● TEXT:
★ ★ ★
Imprint | Privacy Policy

Docker Introduction

(Usage hints for this presentation)

VM OER 2020/2021
Dr. Jens Lechtenbörger (License Information)

DBIS Group
Prof. Dr. Gottfried Vossen
Chair for Computer Science
Dept. of Information Systems
WWU Münster, Germany

1 Introduction

1.1 Learning Objectives

  • Explain definitions of virtual machine and virtual machine monitor
  • Explain and contrast virtualization and containerization
    • Including isolation
    • Including layering
  • Use Docker for simple tasks
    • E.g., start Web/Solid server with static files
    • Interpret and modify simple docker files

1.2 Core Questions

  • What do virtualization and containerization mean?
  • How to deploy potentially complex software in a reproducible fashion?
★ ★ ★
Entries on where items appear
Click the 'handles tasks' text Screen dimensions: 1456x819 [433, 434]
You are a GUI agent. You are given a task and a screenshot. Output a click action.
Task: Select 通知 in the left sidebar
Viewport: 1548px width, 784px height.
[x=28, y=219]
★ ★ ★
● THE TASKS:
1/ List the top-level learning objectives given in the Docker introduction, leaving out their sub-points.
2/ Write the next part of the Docker introduction, picking up after its final core question.

● EXERCISE RESPONSES:
1/
- Explain definitions of virtual machine and virtual machine monitor
- Explain and contrast virtualization and containerization
- Use Docker for simple tasks

2/
2 Virtualization

2.1 History

  • Virtualization is an old concept
    • IBM mainframes, 1960s
    • Frequently cited survey article by Goldberg, 1974: [Gol74]
    • Original motivation
      • Resources of expensive mainframes better utilized with multiple VMs
      • Ability to run different OS versions in parallel, backwards compatibility
  • 1980s, 1990s
    • Modern multitasking OSs on cheap hardware
      • Little use of virtualization, no hardware support any longer
  • Since ca. 2005
    • PC success becomes problematic
      • Energy usage, management overhead
    • Virtualization for server consolidation, cloud computing

2.2 Intuition and Examples

  • Virtualization: Creation of virtual/abstract version of something
  • Typical meaning: virtual machine (VM)
    • Virtual hardware
      • Several OSs share same underlying hardware
    • VMs isolated from each other

2.3 Definitions

  • Cited from [PG74] (bold face added)
    • “A virtual machine is taken to be an efficient, isolated duplicate of the real machine.”
    • Made precise with Virtual Machine Monitor (VMM)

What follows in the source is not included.